聾唖者の両親と兄と、健常者の娘の家族を描く映画『コーダ あいのうた』を見ました。
家族愛の美しさを描いた感動的な映画でした。
あらすじ
両親と兄が耳が聞こえない4人家族。その中で唯一耳が聞こえる高校生のルビーは、家族のために手話通訳となり、家業の漁業を手伝う日々を送っていた。ルビーはひょんなことから合唱クラブに所属することになり、顧問は彼女の歌の才能に気づく。顧問はバークレー音楽大学への受験を勧める。しかし家族はルビーの通訳がなければ家業の漁業に支障が生じるため反対する。

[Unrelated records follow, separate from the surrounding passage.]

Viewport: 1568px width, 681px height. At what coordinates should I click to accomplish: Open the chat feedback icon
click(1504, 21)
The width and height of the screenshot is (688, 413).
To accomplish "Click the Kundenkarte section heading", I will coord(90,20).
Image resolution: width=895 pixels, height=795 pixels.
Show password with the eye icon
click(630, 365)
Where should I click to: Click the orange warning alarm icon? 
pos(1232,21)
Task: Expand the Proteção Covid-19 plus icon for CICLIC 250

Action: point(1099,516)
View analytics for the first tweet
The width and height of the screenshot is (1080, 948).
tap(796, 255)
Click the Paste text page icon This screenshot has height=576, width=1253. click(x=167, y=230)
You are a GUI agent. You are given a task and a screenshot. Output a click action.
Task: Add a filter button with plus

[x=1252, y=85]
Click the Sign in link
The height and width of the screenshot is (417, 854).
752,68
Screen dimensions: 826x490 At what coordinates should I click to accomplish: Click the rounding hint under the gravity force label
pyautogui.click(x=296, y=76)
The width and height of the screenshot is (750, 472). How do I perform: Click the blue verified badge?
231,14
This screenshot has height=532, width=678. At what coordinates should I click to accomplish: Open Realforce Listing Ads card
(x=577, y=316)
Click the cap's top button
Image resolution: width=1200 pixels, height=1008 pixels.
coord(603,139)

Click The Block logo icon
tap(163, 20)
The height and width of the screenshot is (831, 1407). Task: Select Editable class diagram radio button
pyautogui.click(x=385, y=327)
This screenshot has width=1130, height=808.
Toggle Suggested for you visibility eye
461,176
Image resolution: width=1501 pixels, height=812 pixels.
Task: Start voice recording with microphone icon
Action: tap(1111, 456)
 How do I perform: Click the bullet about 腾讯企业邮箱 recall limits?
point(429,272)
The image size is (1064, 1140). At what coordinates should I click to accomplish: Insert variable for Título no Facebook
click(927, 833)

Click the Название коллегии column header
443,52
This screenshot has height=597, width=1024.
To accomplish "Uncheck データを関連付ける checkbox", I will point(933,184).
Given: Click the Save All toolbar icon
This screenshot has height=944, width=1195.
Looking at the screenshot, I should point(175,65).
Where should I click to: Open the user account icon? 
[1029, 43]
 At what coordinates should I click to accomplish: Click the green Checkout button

夢と現実の中で苦しみながらも、ルビーは精一杯の努力を続けるがさまざまなトラブルが押し寄せる。
監督 シアン・ヘダー
出演 エミリア・ジョーンズ、 トロイ・コッツァー、ダニエル・デュラント、マーリー・マトリン、エウヘニオ・デルベス、フェルディア・ウォルシュ=ピーロ
耳が聞こえないというのはどういうことなのでしょう。手話や文字によってコミュニケーションは可能なのですが、現実の生活の中では困難なことも多いということがこの映画ではわかります。だからこそ家族のきずなは強くなります。そんな家族のすばらしさが見事に表現されています。家族は自分勝手なことをいつでも言える存在であり、だからぶつかり合うこともあるのですが、お互いを尊重し、助けてくれる存在です。家族という土台があるからこそ、自由に生きていけることがよくわかります。
クラブの発表会で、父親の立場の演出になり、映画の音が消える場面が印象的です。父親は周りを見て、耳の聞こえる観客たちの表情やしぐさを見て、みんなが感動し喜んでいる姿を見ます。それによって自分の娘の歌の才能を認識することができます。直接娘の声を聴くことができないことの悲しさと、娘が評価されていることのうれしさ、歌う娘への愛おしさが見事に描かれます。
両親と兄は実際の聾唖者が演じているそうです。だからこそのリアリティがあります。
純粋な感動につつまれるすばらしい映画でした。